The contraceptive effect of IMPLANON™ is achieved by several mechanisms that include suppression of ovulation, increased viscosity of the cervical mucus, and alterations in the endometrium.
After subdermal insertion of IMPLANON™, ENG is released into the circulation and is approximately 100% bioavailable.
The mean peak serum concentrations in 3 pharmacokinetic studies ranged between 781 and 894 pg/mL and were reached within the first few weeks after insertion. The mean serum ENG concentration decreases gradually over time declining to 192 – 261 pg/mL at 12 months (n=41), 154 – 194 pg/mL at 24 months (n=35), and 156 – 177 pg/mL at 36 months (n=17). The pharmacokinetic profile of IMPLANON™ from one of 3 pharmacokinetic studies is shown in Figure 2.
Figure 2. Mean serum concentration-time profile of ENG during 2 years of IMPLANON™ use and after removal in 20 healthy women.
The apparent volume of distribution averages about 201 L. ENG is approximately 32% bound to sex hormone binding globulin (SHBG) and 66% bound to albumin in blood.
In vitro data shows that ENG is metabolized in liver microsomes by the cytochrome P450 3A4 isoenzyme. The biological activity of ENG metabolites is unknown.
The elimination half-life of ENG is approximately 25 hours. Excretion of ENG and its metabolites, either as free steroid or as conjugates, is mainly in urine and to a lesser extent in feces. After removal of IMPLANON™, ENG concentrations decreased below sensitivity of the assay by one week.
The effectiveness of IMPLANON™ in overweight women has not been defined because women who weighed more than 130% of their ideal body weight were not studied. However, serum concentrations of ENG are inversely related to body weight and decrease with time after insertion. It is therefore possible that with time IMPLANON™ may be less effective in overweight women, especially in the presence of other factors that decrease etonogestrel concentrations such as concomitant use of hepatic enzyme inducers.
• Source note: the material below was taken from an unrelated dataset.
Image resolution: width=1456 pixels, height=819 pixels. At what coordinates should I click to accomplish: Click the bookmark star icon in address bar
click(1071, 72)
No formal studies were conducted to evaluate the effect of race on the pharmacokinetics of IMPLANON™.
No formal studies were conducted to evaluate the effect of hepatic disease on the pharmacokinetics of IMPLANON™. However, ENG is metabolized by the liver, and therefore use in patients with active liver disease is contraindicated.
No formal studies were conducted to evaluate the effect of renal disease on the pharmacokinetics of IMPLANON™.